If I’ve been running around all day, or at my desk writing (Brain working over time), then my body craves, and needs the nourishment. Big time. It not only gives my body extra vitamins, and minerals, I don’t head into dinner ravenous and wanting to eat way too much, which has happened many times before! Uncomfortable tummy, full of healthy food, but way, too. much.
So today I wanted to share five of my favorite snacks that take less than five minutes to make, some take only one minute!
Snacks have to be simple, satisfying, and on the lighter end. You don’t want to end up eating too much for a snack, or else you won’t be hungry for your next meal! On the other hand, if you know you’re going to be very busy, or you don’t have time to pack some meals, and don’t want to buy your breakfasts / lunches, having a bunch of snacks or lighter meals every 2-3 hours will work great.
My number one thing when I work with clients is to help guide them towards listening to their body, and their body alone. Everyone is so incredibly different, and just because someone else is hungry, it might not mean you are. Additionally, a clock has noooo idea what your internal body is feeling, wanting and signaling to you. Try to really tune into your own bodily messages, and go by that, and not someone else or the clock!
Here are some of my personal favorites and standbys when I’m in a pinch //
- CHIA PUDDING – This is brilliant because you can make it the night before, or in the morning as you run out the door, as it takes less than ten minutes to get nice and thick. You can also keep a jar of chia seeds at work, keep your nut/seed milk in your work fridge and make this on the fly super quick! Top with some berries, fruit or more nuts for a super nutritious and nutrient dense snack.

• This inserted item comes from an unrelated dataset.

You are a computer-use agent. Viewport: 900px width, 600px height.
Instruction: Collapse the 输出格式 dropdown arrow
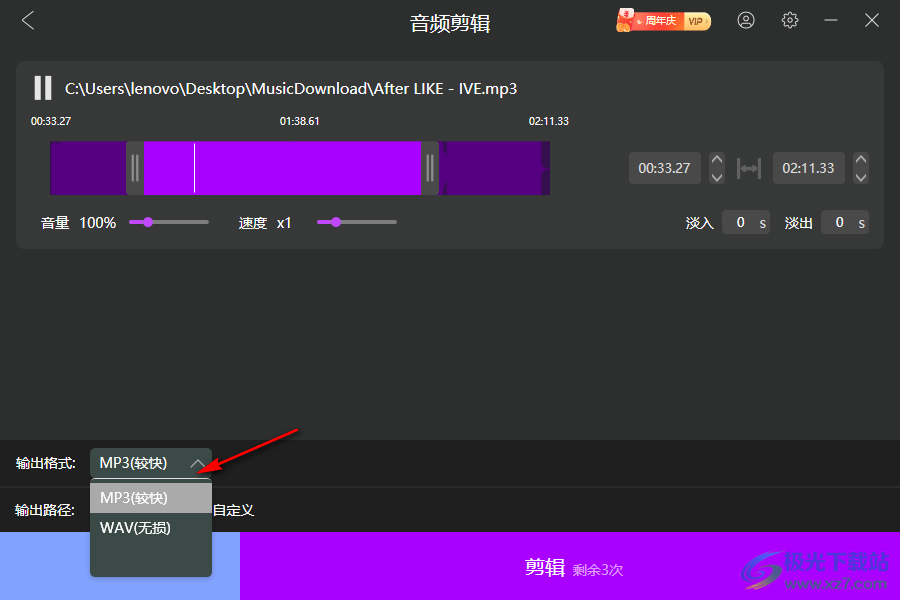197,463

- HUMMUS + VEGETABLES – Always a home run. You can never go wrong with a solid hummus that is full of protein, healthy complex carbs, and super mineral rich. Add it with a vegetable (cracker as second choice : )) , and this will leave you buzzing for hours. I made this hummus at home (recipe to come), as I’m not a fun of the sunflower + canola oils that get added to store bought hummus, but there are some on the market that use strictly tahini or olive oil. Be on the lookout! My favorite veggies to have it with, include peppers, celery, cucumbers, carrots and radishes.
- AVOCADO – What can’t these bad boy do? You don’t even have to add it to anything, and it’s completely perfect on its own. I love, love, love eating avo’s as snack. I cut it open, sprinkle some sea salt on it and scoop it out with a spoon. I notice when I’m eating them on the daily, my hair is much shinier, and my skin doesn’t need as much moisture. No joke! These green fruits are so potent and powerful, and will leave you satiated for hours. Don’t under estimate these humble fruit.
- SCOOP OF NUT OR SEED BUTTER – Quick, simple, cost effective and incredible nourishing. Full of healthy fats, that I go crazy for. My all time favorite butter is pumpkin seed (pictured above) as I find it deeply mineral rich, I love that it’s green, and I find it less dense than a nut butter if that makes sense. I often have a hard time digesting nuts (I’m intolerant to almonds and walnuts), but seeds are always easier on the digestion system, unless you have a allergy to seeds! My advice, go for the one you love, and that suits your tastes and lifestyle. Just try to steer clear of peanut butter, but anything else is fair game.
- BANANA SLICES + HEMP SEEDS – I feel like the banana has become vilified! Too much sugar, too many starches. I honestly think if eaten in moderation, or in the earlier part of the day, it’s extremely hydrating and beautifying. The trick here is that they must be ripe, so they can digest and break down properly. Too green = too starchy, which means they aren’t good for anyone. But these guys are super rich in trace minerals (selenium, copper) and contain large amounts of potassium, which is one of the most critical nutrients for neurotransmitter function AKA a healthy and happy brain. Bananas are also high in tryptophan, which promotes a feeling of calm and serenity. I love bananas, but don’t eat them everyday, but if you do, that’s ok too! Every body is different. I love having them with a fat, either hemp seeds (show above) or with some pumpkin seed butter. My favorite combo on a dark cold morning is oats cooked in coconut milk + water, dash of cinnamon + sea salt, then after cooking I add banana, generous scoops of pumpkin seed butter and another splash of coconut milk to top it off. This combo keeps me full for 5-6 hours.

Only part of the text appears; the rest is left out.